## Task to carry out
Once you reach the line with "Given: Click the", copy it and every line after it exactly, up to the end of the data. Omit the pictures.

=== Section Start ===

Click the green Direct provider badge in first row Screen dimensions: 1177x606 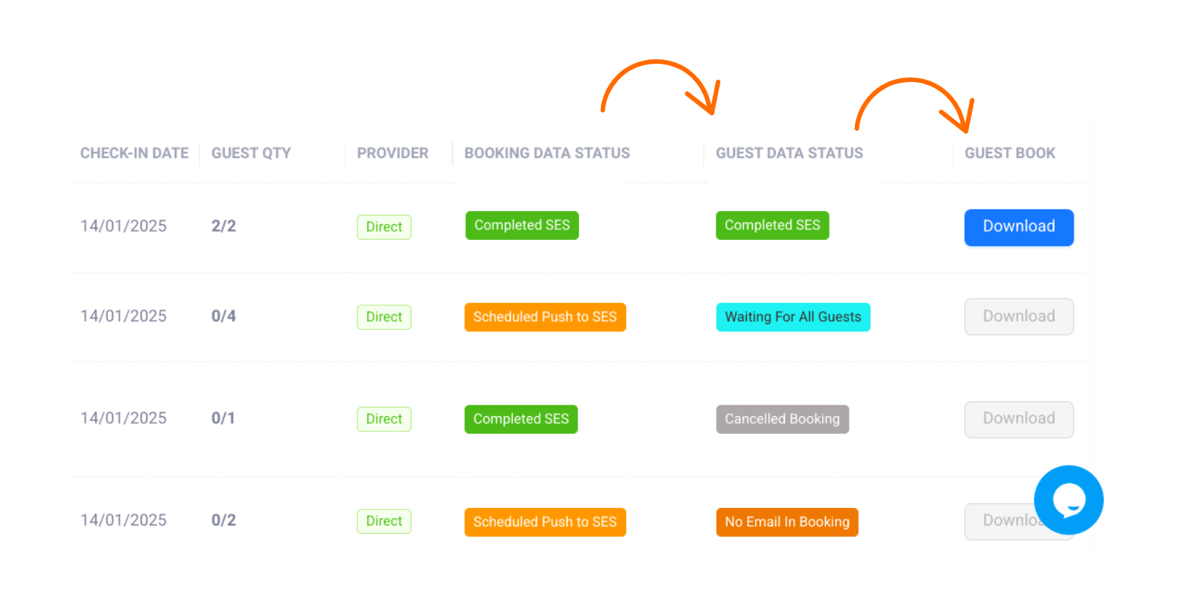pyautogui.click(x=384, y=226)
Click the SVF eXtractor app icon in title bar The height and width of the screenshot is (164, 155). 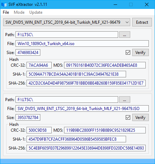(4, 4)
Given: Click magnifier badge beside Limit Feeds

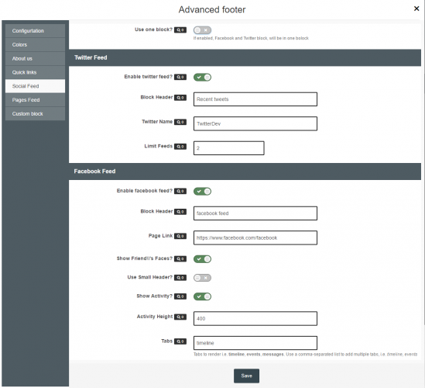Looking at the screenshot, I should click(180, 147).
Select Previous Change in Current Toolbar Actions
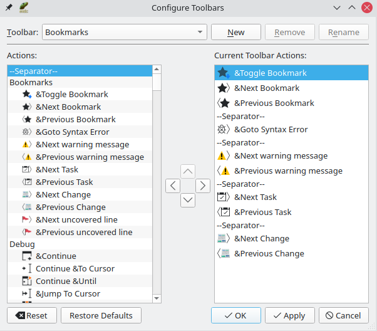The image size is (377, 331). coord(269,253)
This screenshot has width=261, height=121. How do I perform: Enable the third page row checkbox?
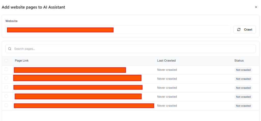(6, 87)
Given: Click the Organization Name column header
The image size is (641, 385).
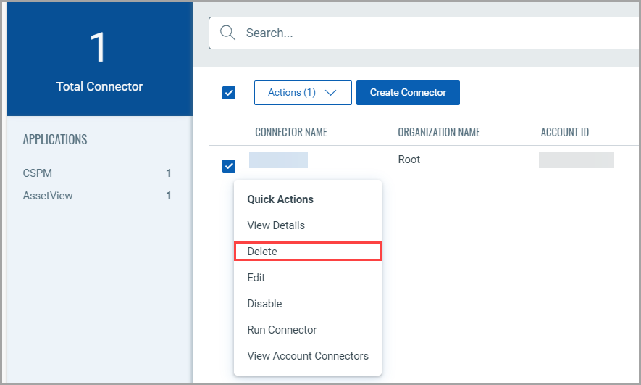Looking at the screenshot, I should (438, 132).
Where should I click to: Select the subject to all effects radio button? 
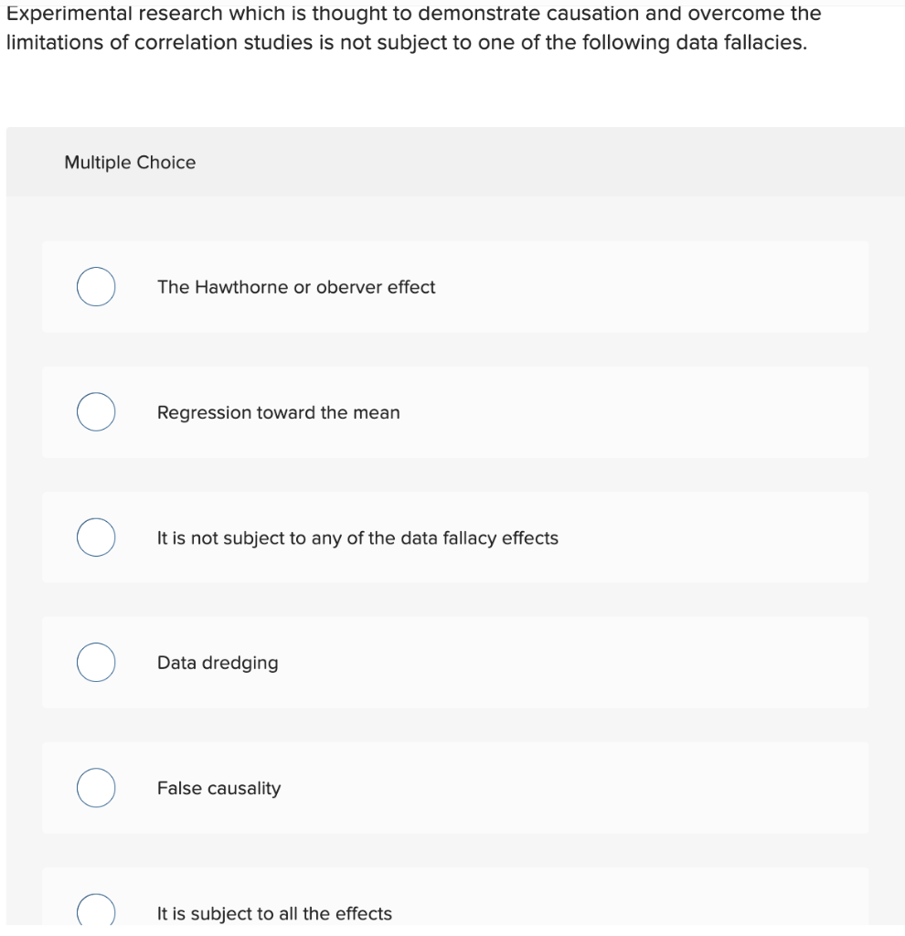tap(96, 912)
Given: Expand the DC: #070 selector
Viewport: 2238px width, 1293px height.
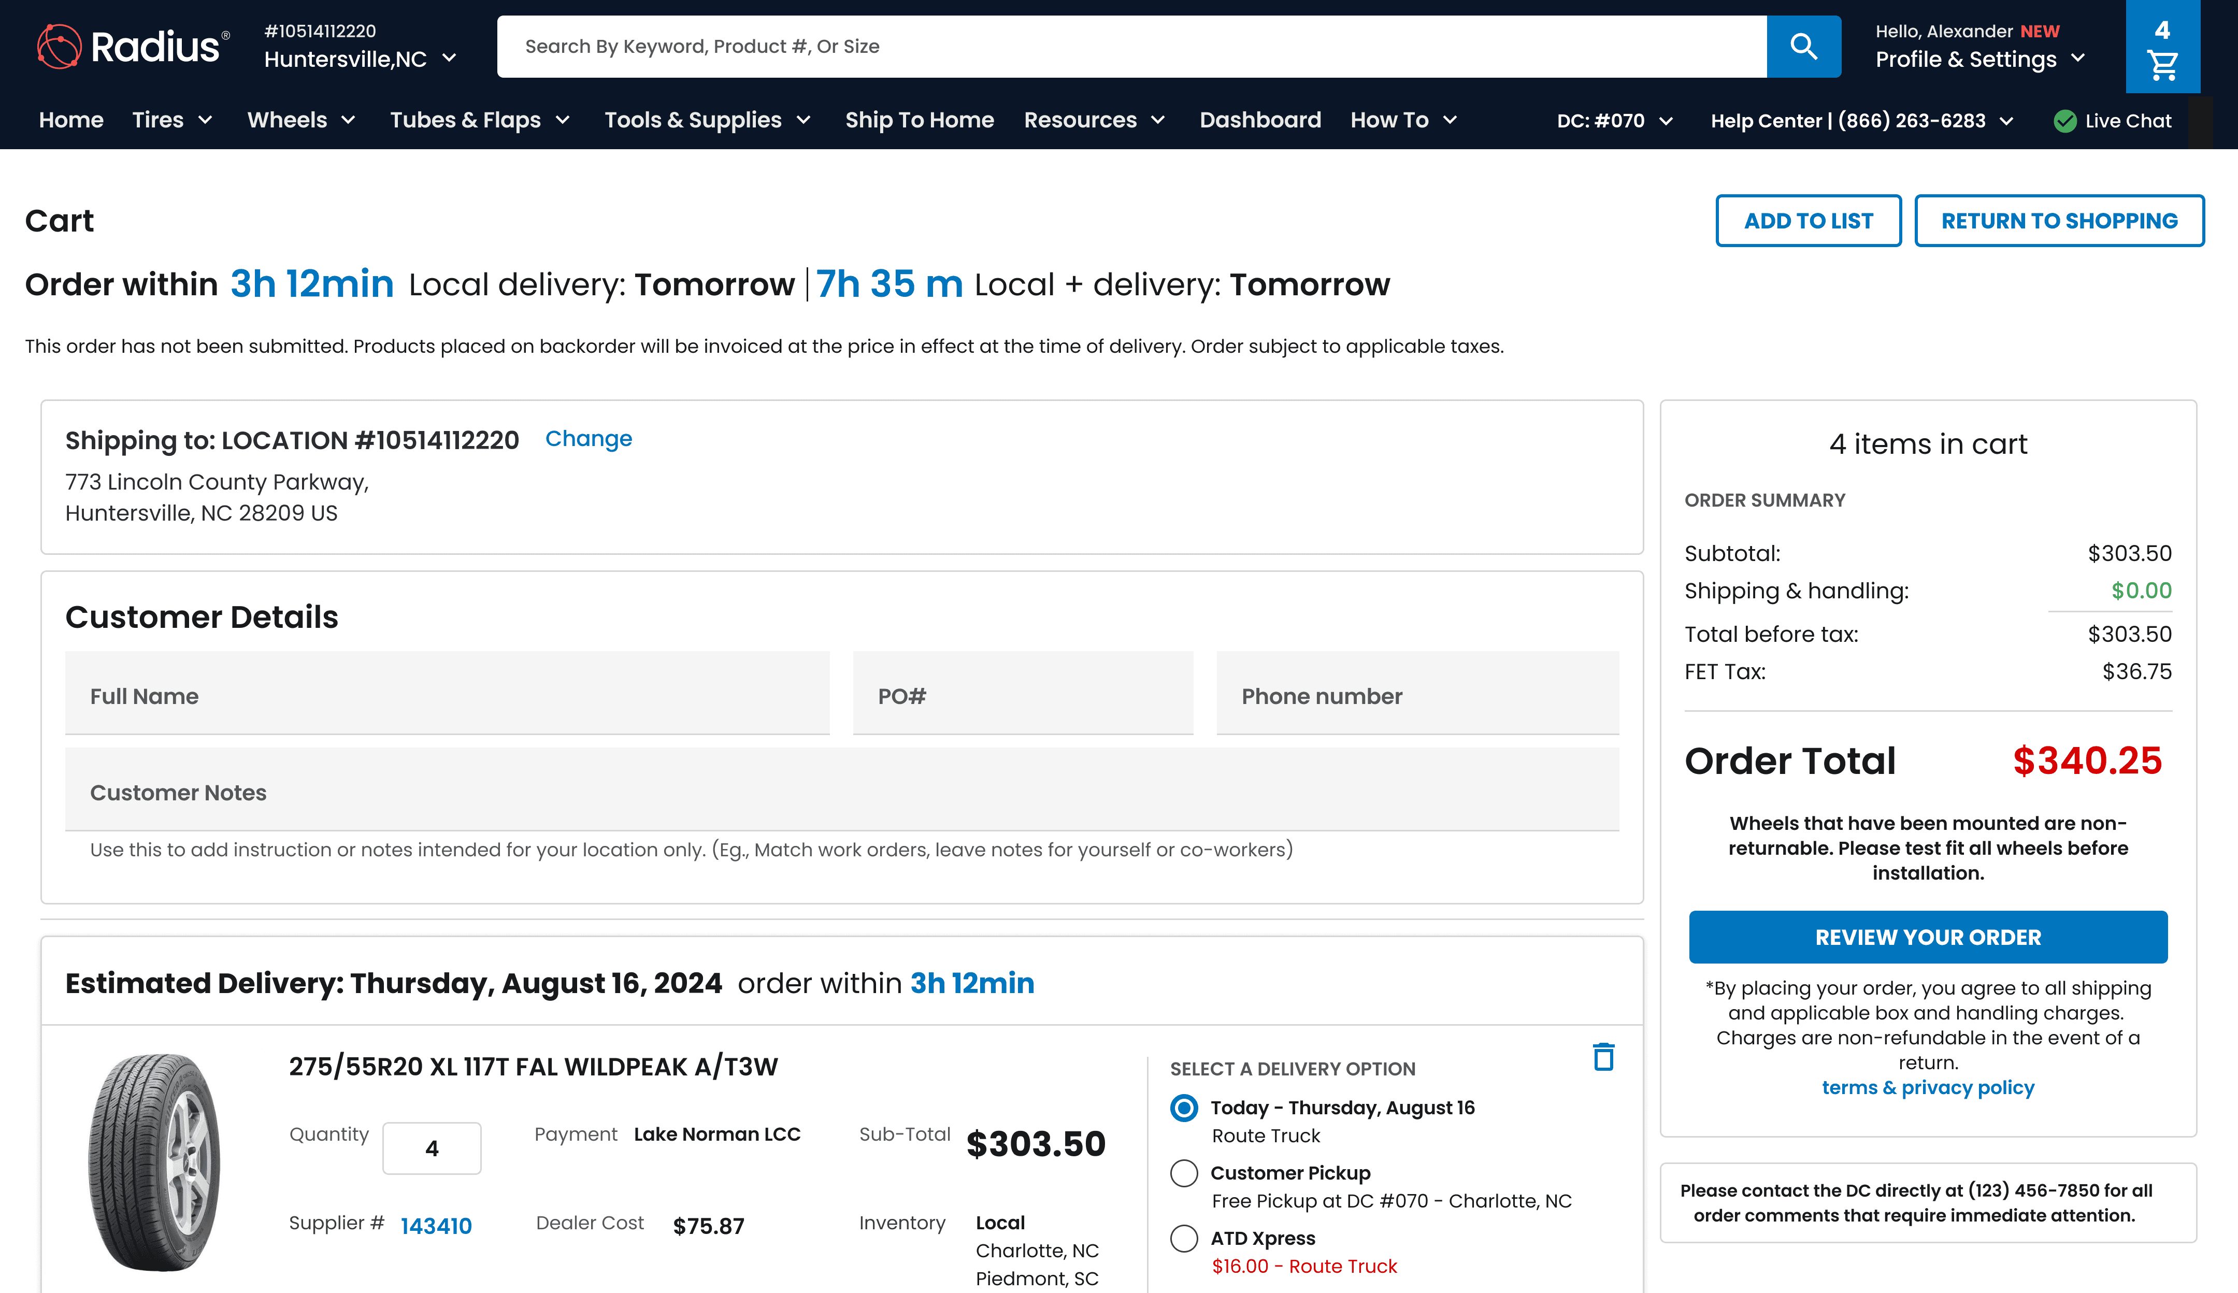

=== Section End ===

## Reply to the exercise
Given: Click the Organization Name column header
The image size is (641, 385).
Looking at the screenshot, I should (438, 132).
Where should I click to: Select the subject to all effects radio button? 
tap(96, 912)
Given: Expand the DC: #070 selector
Viewport: 2238px width, 1293px height.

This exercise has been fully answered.